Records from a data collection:
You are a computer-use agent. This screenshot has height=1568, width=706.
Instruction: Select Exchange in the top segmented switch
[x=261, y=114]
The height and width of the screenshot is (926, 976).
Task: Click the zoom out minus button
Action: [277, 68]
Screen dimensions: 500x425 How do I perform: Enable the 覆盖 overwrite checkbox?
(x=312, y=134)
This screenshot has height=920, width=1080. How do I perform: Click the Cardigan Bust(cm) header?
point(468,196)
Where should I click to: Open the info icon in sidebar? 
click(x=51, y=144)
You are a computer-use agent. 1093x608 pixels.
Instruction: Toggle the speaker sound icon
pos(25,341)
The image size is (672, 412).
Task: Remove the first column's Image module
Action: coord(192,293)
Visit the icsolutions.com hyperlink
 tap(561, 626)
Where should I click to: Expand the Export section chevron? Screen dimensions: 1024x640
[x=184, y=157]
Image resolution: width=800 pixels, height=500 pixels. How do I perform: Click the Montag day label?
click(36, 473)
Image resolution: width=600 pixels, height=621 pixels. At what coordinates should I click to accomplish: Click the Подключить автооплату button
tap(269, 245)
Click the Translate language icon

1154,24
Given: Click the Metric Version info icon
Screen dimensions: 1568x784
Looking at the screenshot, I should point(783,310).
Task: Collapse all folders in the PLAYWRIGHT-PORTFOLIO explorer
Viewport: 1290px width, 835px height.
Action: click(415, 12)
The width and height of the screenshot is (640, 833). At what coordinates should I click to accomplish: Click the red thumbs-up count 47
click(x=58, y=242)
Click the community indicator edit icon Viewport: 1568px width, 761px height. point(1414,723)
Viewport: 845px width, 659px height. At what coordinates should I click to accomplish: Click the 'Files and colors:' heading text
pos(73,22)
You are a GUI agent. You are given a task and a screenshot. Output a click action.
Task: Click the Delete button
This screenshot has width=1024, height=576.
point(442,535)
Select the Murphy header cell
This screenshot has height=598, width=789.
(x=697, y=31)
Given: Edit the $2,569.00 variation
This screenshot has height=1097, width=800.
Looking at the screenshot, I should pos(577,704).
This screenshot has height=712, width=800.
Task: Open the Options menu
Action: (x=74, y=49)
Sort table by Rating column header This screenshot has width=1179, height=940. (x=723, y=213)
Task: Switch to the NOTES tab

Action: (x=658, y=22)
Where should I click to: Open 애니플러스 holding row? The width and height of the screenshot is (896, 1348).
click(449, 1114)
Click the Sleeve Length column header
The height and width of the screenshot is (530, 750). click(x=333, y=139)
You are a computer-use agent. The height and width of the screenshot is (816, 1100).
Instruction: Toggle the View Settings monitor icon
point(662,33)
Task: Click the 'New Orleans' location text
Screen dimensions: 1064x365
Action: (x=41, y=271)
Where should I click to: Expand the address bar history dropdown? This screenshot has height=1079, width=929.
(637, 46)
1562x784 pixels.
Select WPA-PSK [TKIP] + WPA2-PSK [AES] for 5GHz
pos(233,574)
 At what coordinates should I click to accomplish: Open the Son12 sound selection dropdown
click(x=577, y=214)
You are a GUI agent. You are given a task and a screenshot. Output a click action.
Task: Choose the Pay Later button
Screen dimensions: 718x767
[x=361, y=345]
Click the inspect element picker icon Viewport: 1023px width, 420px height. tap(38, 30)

PROBLEM DETAILS »
Your job is to copy all the records exactly.

WRITTEN SOLUTION »
You are a computer-use agent. This screenshot has height=1568, width=706.
Instruction: Select Exchange in the top segmented switch
[x=261, y=114]
The height and width of the screenshot is (926, 976).
Task: Click the zoom out minus button
Action: [277, 68]
Screen dimensions: 500x425 How do I perform: Enable the 覆盖 overwrite checkbox?
(x=312, y=134)
This screenshot has height=920, width=1080. How do I perform: Click the Cardigan Bust(cm) header?
point(468,196)
Where should I click to: Open the info icon in sidebar? 
click(x=51, y=144)
You are a computer-use agent. 1093x608 pixels.
Instruction: Toggle the speaker sound icon
pos(25,341)
The image size is (672, 412).
Task: Remove the first column's Image module
Action: coord(192,293)
Visit the icsolutions.com hyperlink
 tap(561, 626)
Where should I click to: Expand the Export section chevron? Screen dimensions: 1024x640
[x=184, y=157]
Image resolution: width=800 pixels, height=500 pixels. How do I perform: Click the Montag day label?
click(36, 473)
Image resolution: width=600 pixels, height=621 pixels. At what coordinates should I click to accomplish: Click the Подключить автооплату button
tap(269, 245)
Click the Translate language icon

1154,24
Given: Click the Metric Version info icon
Screen dimensions: 1568x784
Looking at the screenshot, I should point(783,310).
Task: Collapse all folders in the PLAYWRIGHT-PORTFOLIO explorer
Viewport: 1290px width, 835px height.
Action: click(415, 12)
The width and height of the screenshot is (640, 833). At what coordinates should I click to accomplish: Click the red thumbs-up count 47
click(x=58, y=242)
Click the community indicator edit icon Viewport: 1568px width, 761px height. point(1414,723)
Viewport: 845px width, 659px height. At what coordinates should I click to accomplish: Click the 'Files and colors:' heading text
pos(73,22)
You are a GUI agent. You are given a task and a screenshot. Output a click action.
Task: Click the Delete button
This screenshot has width=1024, height=576.
point(442,535)
Select the Murphy header cell
This screenshot has height=598, width=789.
(x=697, y=31)
Given: Edit the $2,569.00 variation
This screenshot has height=1097, width=800.
Looking at the screenshot, I should pos(577,704).
This screenshot has height=712, width=800.
Task: Open the Options menu
Action: (x=74, y=49)
Sort table by Rating column header This screenshot has width=1179, height=940. (x=723, y=213)
Task: Switch to the NOTES tab

Action: (x=658, y=22)
Where should I click to: Open 애니플러스 holding row? The width and height of the screenshot is (896, 1348).
click(449, 1114)
Click the Sleeve Length column header
The height and width of the screenshot is (530, 750). click(x=333, y=139)
You are a computer-use agent. The height and width of the screenshot is (816, 1100).
Instruction: Toggle the View Settings monitor icon
point(662,33)
Task: Click the 'New Orleans' location text
Screen dimensions: 1064x365
Action: (x=41, y=271)
Where should I click to: Expand the address bar history dropdown? This screenshot has height=1079, width=929.
(637, 46)
1562x784 pixels.
Select WPA-PSK [TKIP] + WPA2-PSK [AES] for 5GHz
pos(233,574)
 At what coordinates should I click to accomplish: Open the Son12 sound selection dropdown
click(x=577, y=214)
You are a GUI agent. You are given a task and a screenshot. Output a click action.
Task: Choose the Pay Later button
Screen dimensions: 718x767
[x=361, y=345]
Click the inspect element picker icon Viewport: 1023px width, 420px height. tap(38, 30)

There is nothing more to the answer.